Posted: February 6, 2008 12:04 AM
If It's a Caucus, It Is Probably an Obama Win
Sen. Barack Obama appeared headed for a sweep of all the caucuses that took place on Feb. 5, garnering the majority of votes in Kansas, North Dakota, Colorado and Minnesota.
The Illinois senator had made campaigning in the five states caucusing on Feb. 5 a key part of his national strategy. Only Alaska, with its caucuses set to happen later Tuesday, remained as a caucus state.
By nature, caucuses tend to draw ardent supporters of their chosen candidate, and Obama’s Kansas win could reflect a shift in Sunflower State politics.
“Kansas hasn’t backed a Democrat for U.S. president since Lyndon Johnson in 1964. Governor Kathleen Sebelius says Barack Obama may break that streak,” Bloomberg reported.
The Obama team has said his strategy has always involved reaching out to new and undecided voters.
“Obama’s campaign has invested time and money in caucus states like Kansas, Alaska and North Dakota in an effort to bring new people into the process from across demographic and party lines, his aides say,” Bloomberg reported.
In the week leading up to Tuesday’s caucuses, Obama visited three of the five states, in contrast with Clinton, who has been focusing on more delegate-heavy region.
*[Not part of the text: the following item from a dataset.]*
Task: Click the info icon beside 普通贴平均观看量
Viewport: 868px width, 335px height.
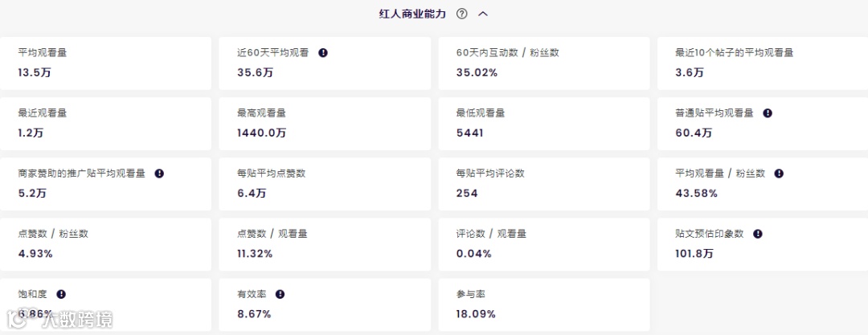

The Illinois senator campaigned with a special focus on Colorado, where he celebrated another red state caucus victory.
“Despite Clinton’s dominant position with the Democratic establishment here — she snagged most of the significant endorsements including that of The Denver Post — Obama has raised more than twice as much money as has HRC,” New West Net reported. “And despite the vaunted Clinton political machine, Obama has apparently done a better job of grassroots organizing, as well.”
The Minnesota caucuses saw another huge turnout among young people, who helped Obama score a decisive victory more than doubling Clinton’s vote in the state-wide caucuses.
Victoria Hopwood, a volunteer directing traffic at one caucus site, said she was giddy about the turnout in her state.
“People are revved up. We know we have some important issues facing us. The Bush years have been bad,” she told the Associated Press. “As Barack says, ‘It’s now or never.’”
In the neighboring Peace Garden State, Obama’s efforts in North Dakota also outweighed that of Clinton.
“Obama poured organizing resources into North Dakota in advance of Tuesday’s caucuses, opening offices in Fargo, Grand Forks, Minot and Bismarck and moving nine staffers into the state. Clinton relied on campaign volunteers,” the “Dickinson Press” reported:http://www.thedickinsonpress.com/ap/index.cfm?page=view&id=D8UKFC780.
The caucus state combined will represent about 13 percent of total Democratic delegates.